Assigned task. In the records below, begin at the line that has "Check the Terms" and stop after the line that has "has height=750, width=1344."; quote those lines verbatim and nothing more.

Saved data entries
>>>
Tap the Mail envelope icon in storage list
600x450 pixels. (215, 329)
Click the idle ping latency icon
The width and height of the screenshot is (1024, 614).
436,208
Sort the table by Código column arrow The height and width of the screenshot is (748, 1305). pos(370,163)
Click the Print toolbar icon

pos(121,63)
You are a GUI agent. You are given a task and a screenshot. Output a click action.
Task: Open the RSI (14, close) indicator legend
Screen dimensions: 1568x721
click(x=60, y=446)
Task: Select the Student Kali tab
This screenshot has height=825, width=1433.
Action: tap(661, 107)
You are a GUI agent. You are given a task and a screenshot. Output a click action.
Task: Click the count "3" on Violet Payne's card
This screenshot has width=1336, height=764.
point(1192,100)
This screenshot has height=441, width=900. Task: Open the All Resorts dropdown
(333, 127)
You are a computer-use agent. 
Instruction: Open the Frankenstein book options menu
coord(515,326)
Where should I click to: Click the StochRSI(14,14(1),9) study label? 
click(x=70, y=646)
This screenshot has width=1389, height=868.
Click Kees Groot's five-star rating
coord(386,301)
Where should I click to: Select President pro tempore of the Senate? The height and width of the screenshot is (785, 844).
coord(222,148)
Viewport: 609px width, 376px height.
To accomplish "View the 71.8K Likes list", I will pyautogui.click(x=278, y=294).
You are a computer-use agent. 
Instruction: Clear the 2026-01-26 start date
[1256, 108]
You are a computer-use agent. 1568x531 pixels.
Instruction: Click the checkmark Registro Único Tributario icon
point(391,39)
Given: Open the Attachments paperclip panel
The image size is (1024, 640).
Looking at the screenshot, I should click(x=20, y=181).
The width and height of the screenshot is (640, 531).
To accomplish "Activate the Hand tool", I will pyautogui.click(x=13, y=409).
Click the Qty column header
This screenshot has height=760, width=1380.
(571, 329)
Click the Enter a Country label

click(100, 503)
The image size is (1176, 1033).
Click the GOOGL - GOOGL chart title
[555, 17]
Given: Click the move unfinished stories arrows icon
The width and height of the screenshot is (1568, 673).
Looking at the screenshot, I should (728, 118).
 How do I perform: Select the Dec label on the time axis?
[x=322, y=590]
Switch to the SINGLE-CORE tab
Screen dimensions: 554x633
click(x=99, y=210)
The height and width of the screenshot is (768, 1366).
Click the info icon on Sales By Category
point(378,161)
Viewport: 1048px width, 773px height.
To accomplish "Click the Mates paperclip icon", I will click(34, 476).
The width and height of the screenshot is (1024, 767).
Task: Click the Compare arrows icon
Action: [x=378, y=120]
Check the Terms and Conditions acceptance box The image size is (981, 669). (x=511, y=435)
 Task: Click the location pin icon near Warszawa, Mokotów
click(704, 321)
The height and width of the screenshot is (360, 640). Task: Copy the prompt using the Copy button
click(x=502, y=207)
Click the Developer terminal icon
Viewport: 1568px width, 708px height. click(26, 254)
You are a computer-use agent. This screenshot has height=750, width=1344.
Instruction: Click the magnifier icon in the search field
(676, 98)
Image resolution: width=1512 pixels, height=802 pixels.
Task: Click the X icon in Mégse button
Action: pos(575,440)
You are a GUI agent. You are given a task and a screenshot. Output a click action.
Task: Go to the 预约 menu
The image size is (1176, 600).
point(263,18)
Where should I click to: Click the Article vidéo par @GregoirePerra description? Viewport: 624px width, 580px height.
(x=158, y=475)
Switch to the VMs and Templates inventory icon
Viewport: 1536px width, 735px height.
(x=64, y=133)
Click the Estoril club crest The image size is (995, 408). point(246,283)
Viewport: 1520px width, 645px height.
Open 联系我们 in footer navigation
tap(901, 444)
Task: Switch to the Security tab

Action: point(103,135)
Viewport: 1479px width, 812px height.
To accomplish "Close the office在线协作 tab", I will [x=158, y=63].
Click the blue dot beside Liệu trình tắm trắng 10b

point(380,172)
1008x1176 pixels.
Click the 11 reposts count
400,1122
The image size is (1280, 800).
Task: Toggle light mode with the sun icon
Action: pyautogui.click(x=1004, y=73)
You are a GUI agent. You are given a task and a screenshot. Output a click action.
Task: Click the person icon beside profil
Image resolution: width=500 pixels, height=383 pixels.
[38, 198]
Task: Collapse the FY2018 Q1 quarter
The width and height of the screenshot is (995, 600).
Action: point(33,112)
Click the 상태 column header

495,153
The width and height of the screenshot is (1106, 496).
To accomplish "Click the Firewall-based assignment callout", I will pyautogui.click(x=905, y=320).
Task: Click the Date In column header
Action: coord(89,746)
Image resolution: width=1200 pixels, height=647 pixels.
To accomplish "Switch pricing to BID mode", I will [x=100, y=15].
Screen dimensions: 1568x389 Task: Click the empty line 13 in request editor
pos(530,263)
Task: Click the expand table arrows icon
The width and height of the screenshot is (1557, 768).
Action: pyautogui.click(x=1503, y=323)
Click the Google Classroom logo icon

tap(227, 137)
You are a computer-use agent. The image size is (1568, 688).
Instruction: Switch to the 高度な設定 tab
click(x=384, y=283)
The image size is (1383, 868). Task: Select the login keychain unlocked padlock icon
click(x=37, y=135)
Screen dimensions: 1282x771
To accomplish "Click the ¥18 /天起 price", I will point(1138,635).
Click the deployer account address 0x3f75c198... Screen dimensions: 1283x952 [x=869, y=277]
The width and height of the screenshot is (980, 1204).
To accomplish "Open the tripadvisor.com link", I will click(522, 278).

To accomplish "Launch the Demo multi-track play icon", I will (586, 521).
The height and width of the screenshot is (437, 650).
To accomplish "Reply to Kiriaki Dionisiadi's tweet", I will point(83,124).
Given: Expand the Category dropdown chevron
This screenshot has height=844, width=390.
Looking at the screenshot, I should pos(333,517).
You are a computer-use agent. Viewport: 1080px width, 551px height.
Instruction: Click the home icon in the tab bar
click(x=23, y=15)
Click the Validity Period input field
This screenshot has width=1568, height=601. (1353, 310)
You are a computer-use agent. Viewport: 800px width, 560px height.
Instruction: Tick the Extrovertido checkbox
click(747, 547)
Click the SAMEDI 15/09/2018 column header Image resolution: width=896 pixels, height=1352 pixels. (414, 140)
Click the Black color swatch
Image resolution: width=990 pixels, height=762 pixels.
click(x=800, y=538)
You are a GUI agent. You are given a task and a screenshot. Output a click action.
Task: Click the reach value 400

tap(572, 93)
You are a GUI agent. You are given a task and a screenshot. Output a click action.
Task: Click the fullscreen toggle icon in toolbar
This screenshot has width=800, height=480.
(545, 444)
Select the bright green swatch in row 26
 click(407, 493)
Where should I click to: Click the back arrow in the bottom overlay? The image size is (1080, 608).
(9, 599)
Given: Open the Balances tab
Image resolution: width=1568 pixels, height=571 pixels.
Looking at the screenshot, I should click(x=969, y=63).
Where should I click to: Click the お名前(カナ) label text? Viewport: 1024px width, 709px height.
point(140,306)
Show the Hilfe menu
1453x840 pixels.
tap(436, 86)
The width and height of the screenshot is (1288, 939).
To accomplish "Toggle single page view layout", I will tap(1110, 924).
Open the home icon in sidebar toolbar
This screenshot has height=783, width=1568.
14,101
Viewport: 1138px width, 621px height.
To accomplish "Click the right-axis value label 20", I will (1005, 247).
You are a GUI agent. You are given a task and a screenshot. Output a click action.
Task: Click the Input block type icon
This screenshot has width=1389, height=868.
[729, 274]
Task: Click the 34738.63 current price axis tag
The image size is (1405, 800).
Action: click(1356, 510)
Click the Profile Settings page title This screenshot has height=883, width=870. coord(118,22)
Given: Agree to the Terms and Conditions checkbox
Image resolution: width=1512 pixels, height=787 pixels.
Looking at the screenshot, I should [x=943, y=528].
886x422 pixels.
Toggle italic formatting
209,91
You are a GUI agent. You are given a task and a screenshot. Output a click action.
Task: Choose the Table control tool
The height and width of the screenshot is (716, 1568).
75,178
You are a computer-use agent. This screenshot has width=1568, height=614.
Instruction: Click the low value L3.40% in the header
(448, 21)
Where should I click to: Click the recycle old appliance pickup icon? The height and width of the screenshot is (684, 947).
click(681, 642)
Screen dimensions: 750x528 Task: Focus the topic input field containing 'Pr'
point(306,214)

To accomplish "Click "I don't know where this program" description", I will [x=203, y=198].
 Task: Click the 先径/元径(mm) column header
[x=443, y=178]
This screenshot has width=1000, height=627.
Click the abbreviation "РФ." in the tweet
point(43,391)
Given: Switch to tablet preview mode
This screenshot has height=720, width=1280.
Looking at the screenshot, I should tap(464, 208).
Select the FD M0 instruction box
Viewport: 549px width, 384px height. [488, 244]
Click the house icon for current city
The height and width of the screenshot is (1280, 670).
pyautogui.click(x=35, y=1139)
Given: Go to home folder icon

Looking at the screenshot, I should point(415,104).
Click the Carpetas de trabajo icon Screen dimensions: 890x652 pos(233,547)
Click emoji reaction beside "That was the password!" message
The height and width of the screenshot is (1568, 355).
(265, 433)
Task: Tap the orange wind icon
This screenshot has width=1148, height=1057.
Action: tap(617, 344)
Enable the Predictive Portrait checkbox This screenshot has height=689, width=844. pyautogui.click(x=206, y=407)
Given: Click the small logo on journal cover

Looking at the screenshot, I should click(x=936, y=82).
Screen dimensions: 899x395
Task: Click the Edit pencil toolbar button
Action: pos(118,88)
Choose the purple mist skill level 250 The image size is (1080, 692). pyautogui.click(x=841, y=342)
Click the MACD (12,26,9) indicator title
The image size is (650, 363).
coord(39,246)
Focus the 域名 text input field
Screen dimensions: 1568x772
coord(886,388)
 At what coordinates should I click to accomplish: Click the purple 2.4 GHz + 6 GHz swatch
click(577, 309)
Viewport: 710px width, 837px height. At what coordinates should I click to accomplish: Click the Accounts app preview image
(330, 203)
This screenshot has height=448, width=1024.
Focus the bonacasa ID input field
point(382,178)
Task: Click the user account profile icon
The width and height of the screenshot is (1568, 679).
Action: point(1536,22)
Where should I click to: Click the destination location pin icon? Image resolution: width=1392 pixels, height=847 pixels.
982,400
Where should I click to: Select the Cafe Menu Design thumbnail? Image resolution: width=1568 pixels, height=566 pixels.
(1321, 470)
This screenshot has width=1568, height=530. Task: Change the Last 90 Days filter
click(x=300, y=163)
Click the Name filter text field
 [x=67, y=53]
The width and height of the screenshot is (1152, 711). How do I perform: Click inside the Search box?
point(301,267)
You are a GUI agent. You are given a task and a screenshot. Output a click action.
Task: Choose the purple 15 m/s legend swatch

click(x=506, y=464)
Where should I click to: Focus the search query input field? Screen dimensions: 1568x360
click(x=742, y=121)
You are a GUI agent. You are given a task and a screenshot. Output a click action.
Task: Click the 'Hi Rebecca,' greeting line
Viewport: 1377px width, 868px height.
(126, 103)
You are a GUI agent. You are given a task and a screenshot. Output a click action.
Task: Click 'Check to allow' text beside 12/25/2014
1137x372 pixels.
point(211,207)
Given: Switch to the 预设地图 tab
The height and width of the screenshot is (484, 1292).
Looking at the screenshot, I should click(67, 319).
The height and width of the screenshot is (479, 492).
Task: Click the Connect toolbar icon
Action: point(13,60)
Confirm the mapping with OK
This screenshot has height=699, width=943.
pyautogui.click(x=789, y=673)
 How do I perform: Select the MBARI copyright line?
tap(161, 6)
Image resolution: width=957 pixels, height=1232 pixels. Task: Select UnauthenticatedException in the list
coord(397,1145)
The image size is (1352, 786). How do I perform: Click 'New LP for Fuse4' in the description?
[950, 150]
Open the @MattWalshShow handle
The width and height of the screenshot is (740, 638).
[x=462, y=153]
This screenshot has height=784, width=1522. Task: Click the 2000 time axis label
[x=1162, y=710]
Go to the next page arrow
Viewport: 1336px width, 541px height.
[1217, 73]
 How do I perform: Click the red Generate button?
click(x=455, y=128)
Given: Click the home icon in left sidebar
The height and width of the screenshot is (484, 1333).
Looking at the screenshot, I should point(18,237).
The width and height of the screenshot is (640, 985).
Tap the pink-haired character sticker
<<<
Exercise output.
Check the Terms and Conditions acceptance box The image size is (981, 669). (x=511, y=435)
 Task: Click the location pin icon near Warszawa, Mokotów
click(704, 321)
The height and width of the screenshot is (360, 640). Task: Copy the prompt using the Copy button
click(x=502, y=207)
Click the Developer terminal icon
Viewport: 1568px width, 708px height. click(26, 254)
You are a computer-use agent. This screenshot has height=750, width=1344.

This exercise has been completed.